Basic UNIX, some tips and tricks, and more!

Alexandra Weber & Julia M.I. Barth, 22 January 2018



Background and Objectives

Welcome everyone!
We have prepared this UNIX activity to get all of you to the same level, as you will use the terminal a lot during this workskop.
Depending on your level, this activity will take more or less time. In case you are already very comfortable with UNIX and working in the command line, you may directly proceed to an additional activity on VCF (variant call format) files and the first analyses of genomic data: The VCF format, filtering, and first analyses.

Learning goals:

    • navigate in the UNIX environment
    • create, move and delete directories
    • create, move, delete and edit files
    • use basic unix commands and know where to find help

Why would we use the terminal / shell in the first place?

Scripting: We can write down a sequence of commands to perform particular tasks or analyses;
when working with genomic data, a task usually takes minues, sometimes hours or even days – it’s no fun to sit and wait in front of your computer this long just for a moust-click to initiate the next task.

Powerful Tools: In UNIX, powerful tools are available that enable you to work through large amounts of files, data, and tasks quite quickly and in an automated (that is, programmatic) way.

Easy remote access: In most cases, it is not possible anymore to deal with genomic data on a desktop computer. You will usually run analyses on clusters at high performance computing facilities at your university, or – like in this course – on the Amazon cluster.

A GUI (Graphical User Interface) is not available for many programs: Genomics is a fast evolving field and developing a graphical interface takes time and effort.

Compatibility: The terminal can (remotely) be accessed with computers running on different operating systems

Basic syntax of shell commands

UNIX or shell commands have a basic structure of:
command -options target
The command comes first (such as cd or ls as we will see later) then any options (always proceeded by a – and also called flags) and then the target (such as the file to
move or the directory to list). These commands are written on the prompt (terminal command line).

How to do this activity

Questions or tasks are indicated with Q .
All text in red underlined with gray color indicates commands that you can type or copy to the terminal.
If you get stuck, check the answer-box:

Show me the answer!

Oh no, only if you get stuck!! First try to find the answer yourself!



Table of contents



1) Find your keys!

There are some keys that are used a lot in UNIX commands but can be difficult to find on some keyboards.

Q Open a text editor and type the following keys:

~ tilda

/ forward slash

\ back slash or escape

| vertical bar or pipe

# hash or number or gate sign

$ dollar sign

* asterisk

single quote

" double quote

` backtick

ctrl c The panic button: If you are running a process or program and it is stuck or doing something you don’t
want it to do: then hold control and press c. This will kill the current process and return you to your prompt.

→ **Task item A**
According to the UNIX tutorial, what happens when you hold control and press c?
→ **Task item B**
List every learning goal named in the UNIX tutorial.

→ **Given information**
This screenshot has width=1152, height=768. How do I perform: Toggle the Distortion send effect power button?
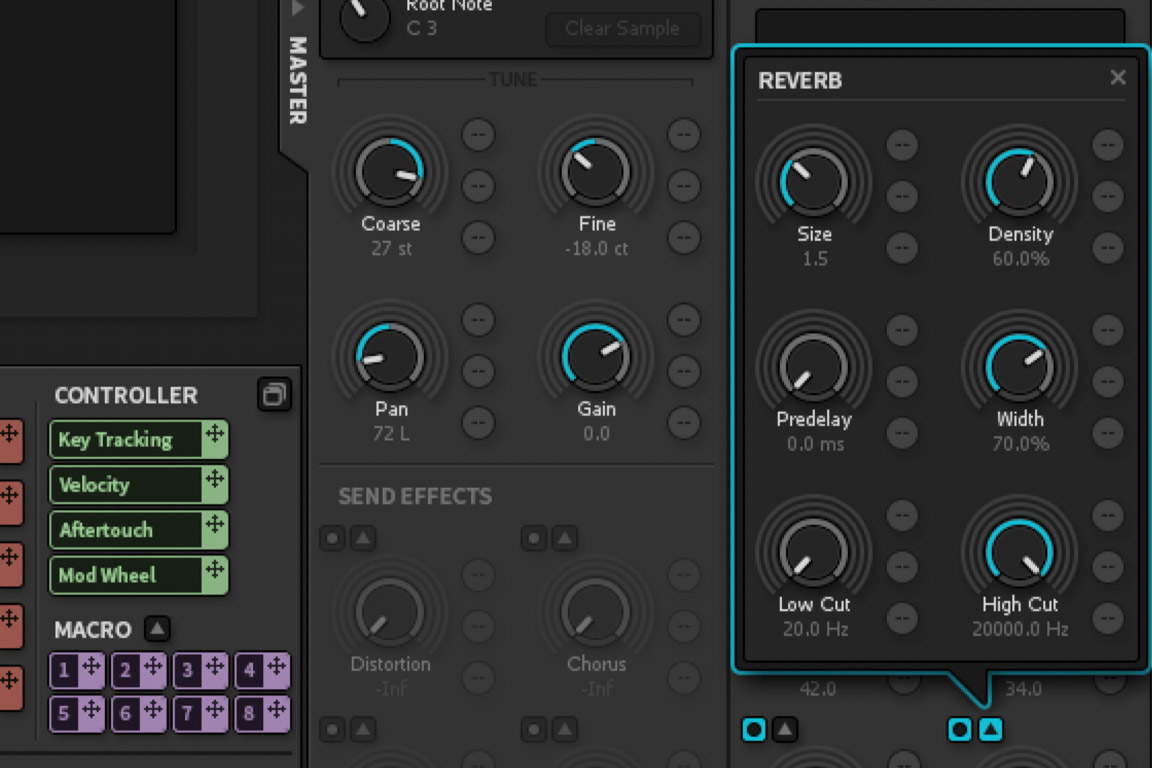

→ **Response A**
It kills the current process and returns you to your prompt.

→ **Response B**
- navigate in the UNIX environment
- create, move and delete directories
- create, move, delete and edit files
- use basic unix commands and know where to find help